SUPPLIED MATERIAL:
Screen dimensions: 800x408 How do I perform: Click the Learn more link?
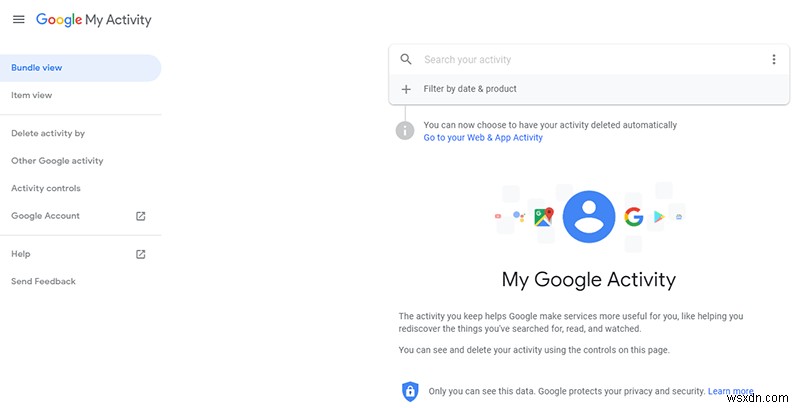coord(730,391)
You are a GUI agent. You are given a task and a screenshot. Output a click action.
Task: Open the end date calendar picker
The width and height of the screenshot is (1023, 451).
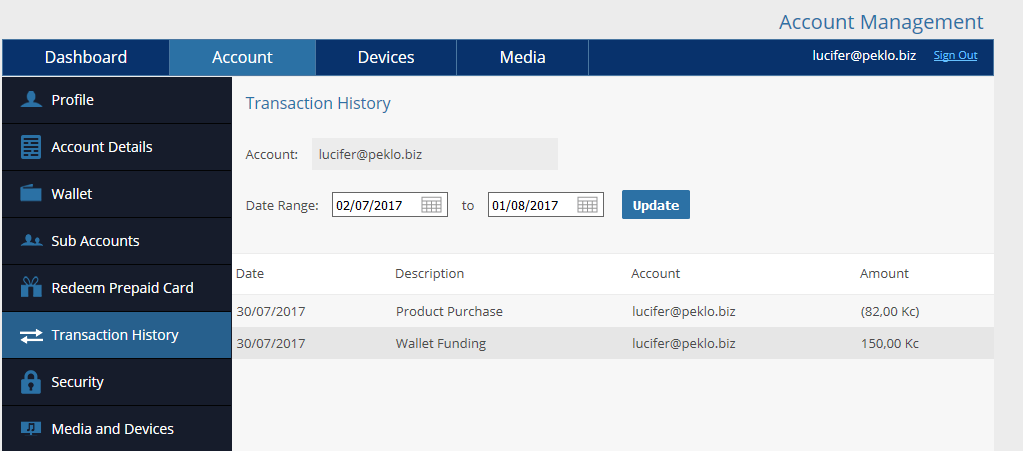[587, 205]
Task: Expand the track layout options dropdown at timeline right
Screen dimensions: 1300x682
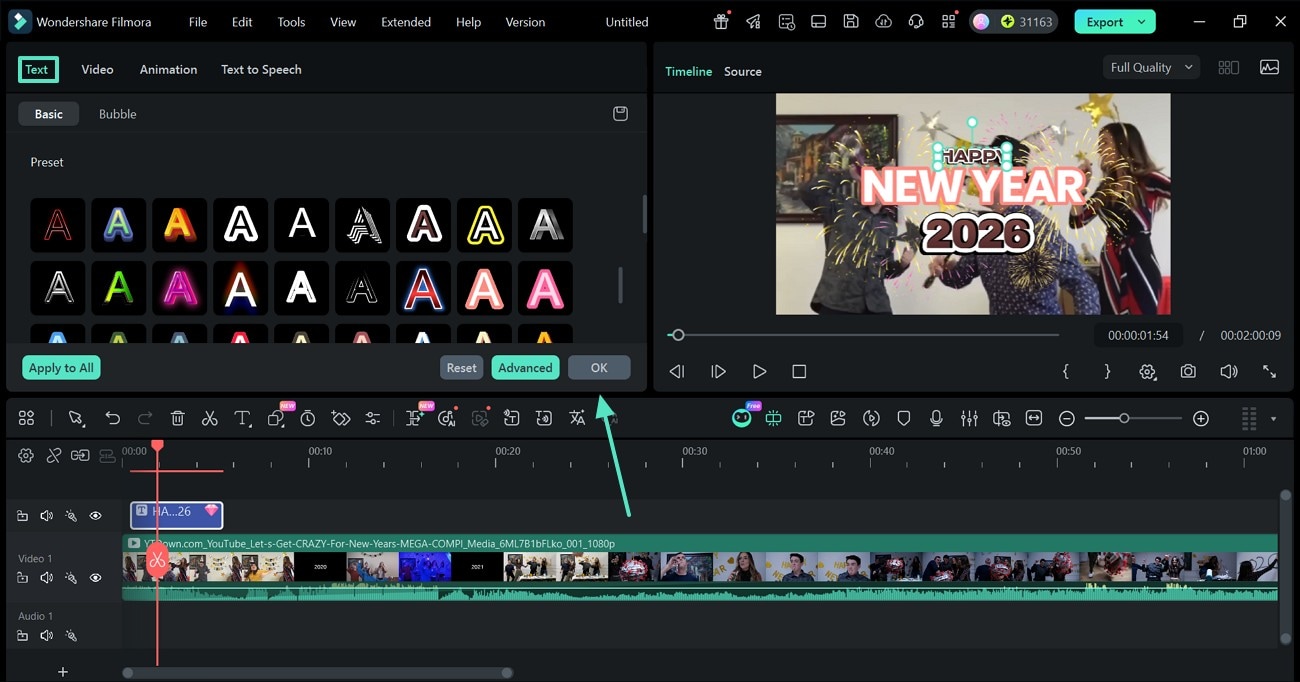Action: pos(1274,418)
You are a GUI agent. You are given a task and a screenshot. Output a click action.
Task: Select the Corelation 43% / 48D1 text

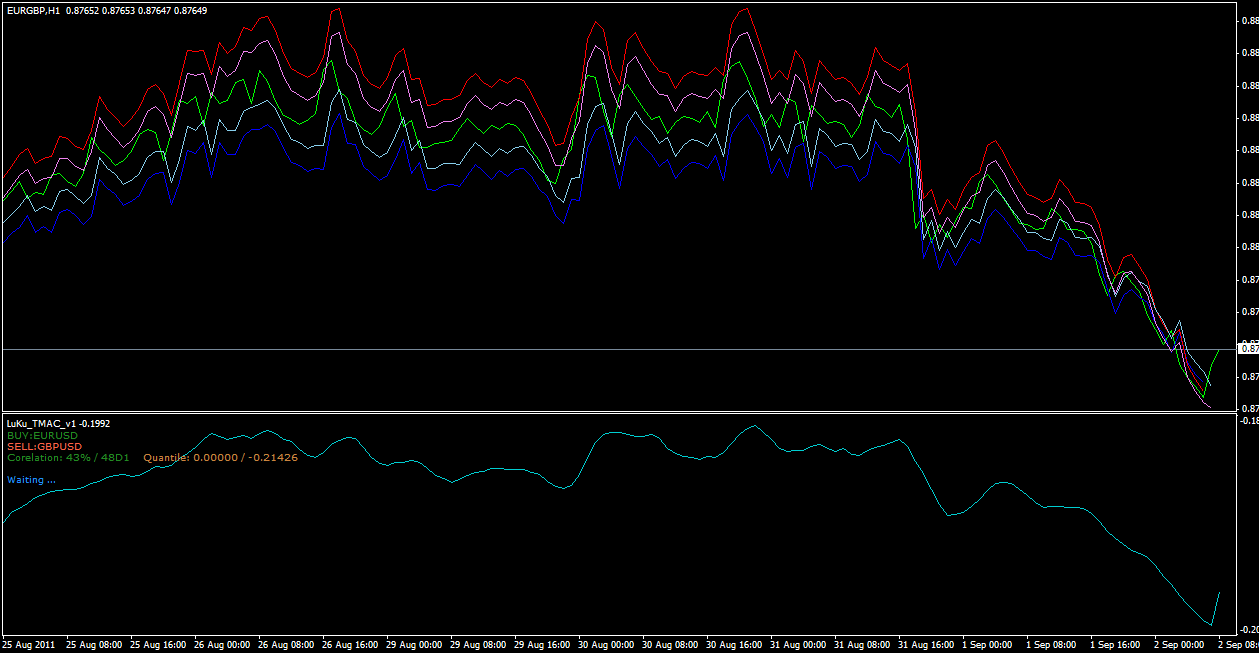pyautogui.click(x=63, y=458)
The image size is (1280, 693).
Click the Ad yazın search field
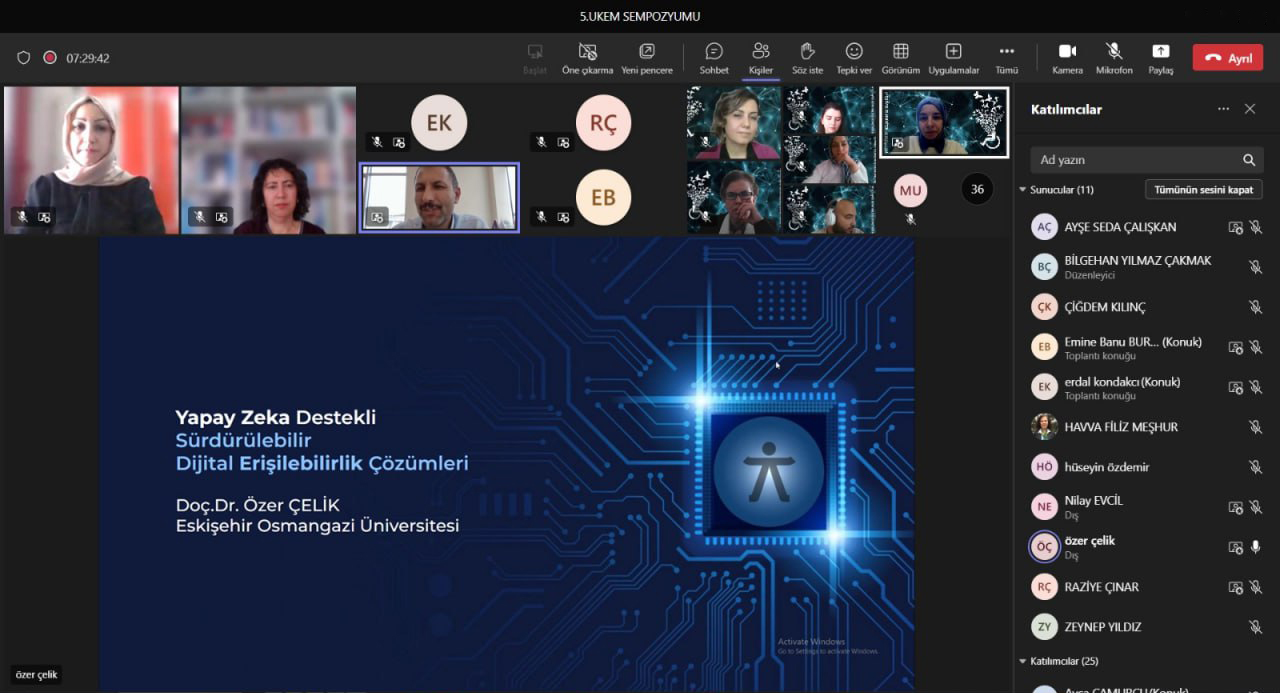[1135, 160]
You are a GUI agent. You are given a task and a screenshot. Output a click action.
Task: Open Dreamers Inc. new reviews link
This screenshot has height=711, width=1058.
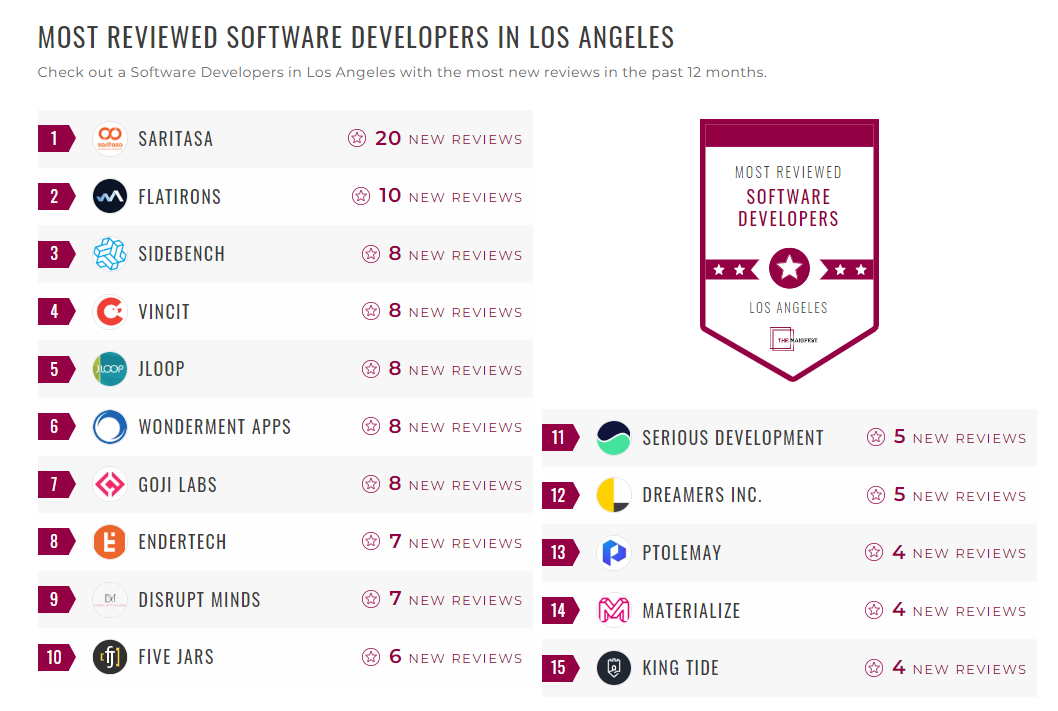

EXERCISE DETAILS: Make an exact copy of all entries above, dropping the images.

ANSWER TO THIS EXERCISE:
Screen dimensions: 800x408 How do I perform: Click the Learn more link?
coord(730,391)
You are a GUI agent. You are given a task and a screenshot. Output a click action.
Task: Open the end date calendar picker
The width and height of the screenshot is (1023, 451).
[587, 205]
Task: Expand the track layout options dropdown at timeline right
Screen dimensions: 1300x682
Action: pos(1274,418)
You are a GUI agent. You are given a task and a screenshot. Output a click action.
Task: Select the Corelation 43% / 48D1 text

pyautogui.click(x=63, y=458)
The image size is (1280, 693).
Click the Ad yazın search field
[1135, 160]
You are a GUI agent. You are given a task and a screenshot. Output a click action.
Task: Open Dreamers Inc. new reviews link
This screenshot has height=711, width=1058.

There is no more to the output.